Honeywell technician Mark Keith investigated a power failure at Plaintiffs’ property in early November of 1992. Docket # 36, ex. 4, p. 5. Inside the building, Keith noticed boxes filled with brass fixtures; he also detected damage to the electrical panel. Id. Keith asserts that he contacted Honeywell’s dispatcher and asked that the plaintiffs be informed of a suspected break-in. Id. Virginia Irons, Honeywell’s assigned dispatcher on November 12, 1992, has stated in an affidavit that she recalls Keith’s report and that she personally contacted Judge Joseph Nah-ra, Barbara Nahra’s husband, to inform him of the suspected entry. Docket # 42, ex. A. Judge Nahra insists that Honeywell contacted neither the police nor him. Docket # 30, p. 23.

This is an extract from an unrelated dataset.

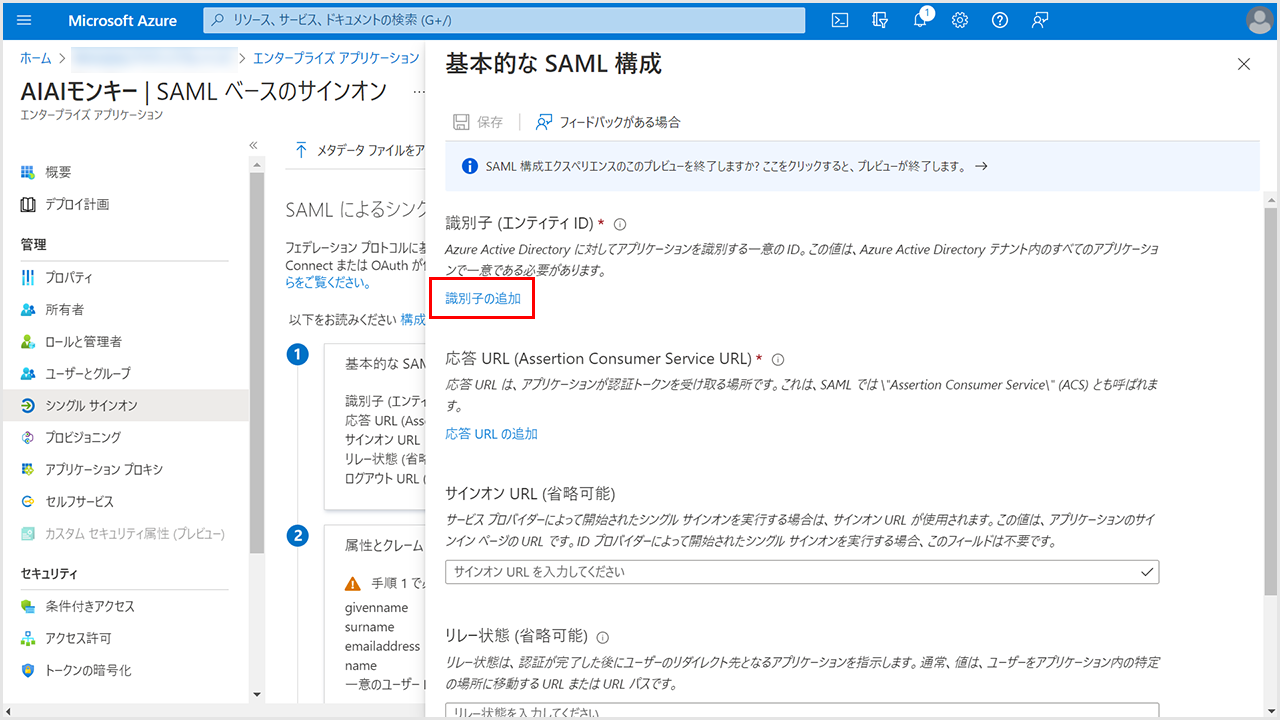Launch Cloud Shell from top bar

On or about Sunday, November 22, 1992, Honeywell received an alarm signal from the plaintiffs’ property. A Honeywell employee telephoned Judge Nahra’s office and left a message on the answering machine, informing the judge of a suspected break-in. Docket #30, pp. 28-29; docket #36, ex. 3, pp. 105-106. Judge Nahra heard the message when he arrived at work on the following Monday; he visited the property and found it stripped of many structural components. Docket #30, pp. 18, 29. Plaintiffs estimate their loss at $89,938.38. Docket # 1, ex. A, ¶ 6. Plaintiffs filed a claim with their insurer under their vandalism policy; that claim was settled for $27,000.00. Docket # 30, pp. 6-8.

STATEMENT OF THE CASE

Plaintiffs initiated this suit in the Cuya-hoga County Common Pleas Court in September of 1993. Honeywell removed the suit from the state court based on this Court’s diversity jurisdiction. Docket # 1. Plaintiffs’ complaint contains three counts. Count one alleges breach of contract. Count two asserts a claim for negligence. Count three states a claim for breach of express and implied warranties relative to the burglar alarm system.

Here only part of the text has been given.